I basically feel like I belong to many cultures and countries, having been born in Belgium, raised in France, educated in England, with American parents, while being married to a Franco-Spanish (and exceptional) woman. Over the course of my career, I’ve been lucky to have had many different experiences. I started off, fresh out of university with a degree in Trilingual Literature and a minor in Women’s Studies, getting a job in an investment bank. I’ve tried my hand multiple times at being an entrepreneur (first a luxury leather bag manufacturer, then a travel agency for entertainers), teaching tennis, working in a zoo and an aquarium and more. Over the last years I’ve been keen to explore the diversity of media for storytelling and have produced a WWII documentary film that has been on national TV in several countries. The connecting tissue of all my career activities has been an ability to communicate with people from diverse backgrounds and cultures.
Can you share a story about the funniest mistake you made when you were first starting? Can you tell us what lessons or ‘take aways’ you learned from that?
When at the investment bank (DLJ), my boss, Tom, one day realized he couldn’t make a client lunch and so he gave me the task of taking the client out for a “good” meal. Nervously, I tried to break the ice with this client with a joke as we were eating pasta first course. In the process of telling him how embarrassing it would be to spill the pasta, I managed to spook the client who upended his plate on his lap (replete with tomato sauce). I wanted to shrivel up and disappear. The first takeaway is: don’t play with fire (at least not around messy food). My boss laughed heartily when I recounted the story. The client and he had been long-time friends, so a little incident like this didn’t matter in the long run. Loyalty and good intentions go a long way to overcome hiccoughs.
None of us are able to achieve success without some help along the way. Is there a particular person who you are grateful towards who helped get you to where you are? Can you share a story?

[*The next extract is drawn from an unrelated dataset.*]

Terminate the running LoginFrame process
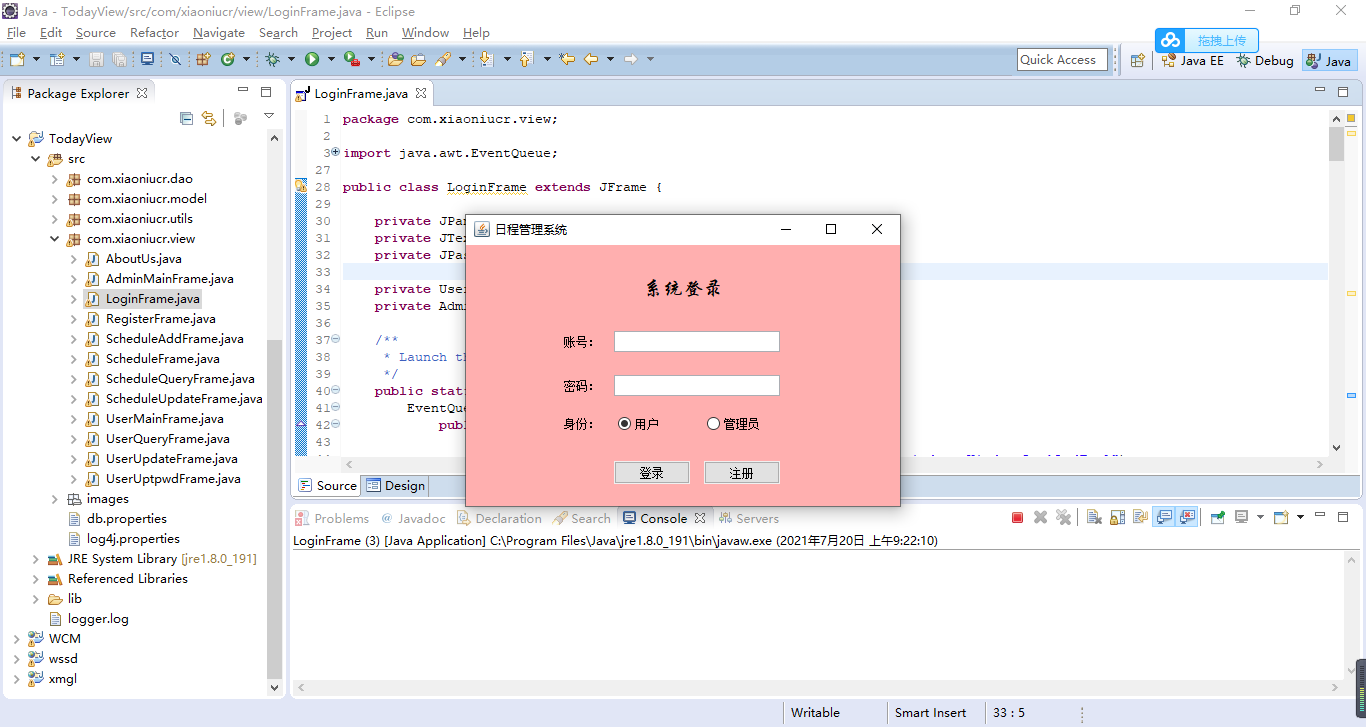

There have been many people who’ve helped me out. I owe a lot of gratitude to my school housemaster, John Peake, who ironed me out. But later in my career, the person that stands out for me is my colleague and deep friend, Pat Parenty, from my time at L’Oréal. Pat and I come from very different backgrounds and, while we shared some common values, in the process of working closely beside him, I learned the power of being both fair and firm all the time. One thing I still recall today was when he told me, after I had arrived from France to work in the US subsidiary, how execution is strategic. The product doesn’t need to be perfect. But it does need to be on time. Essentially: make sure you do what you say.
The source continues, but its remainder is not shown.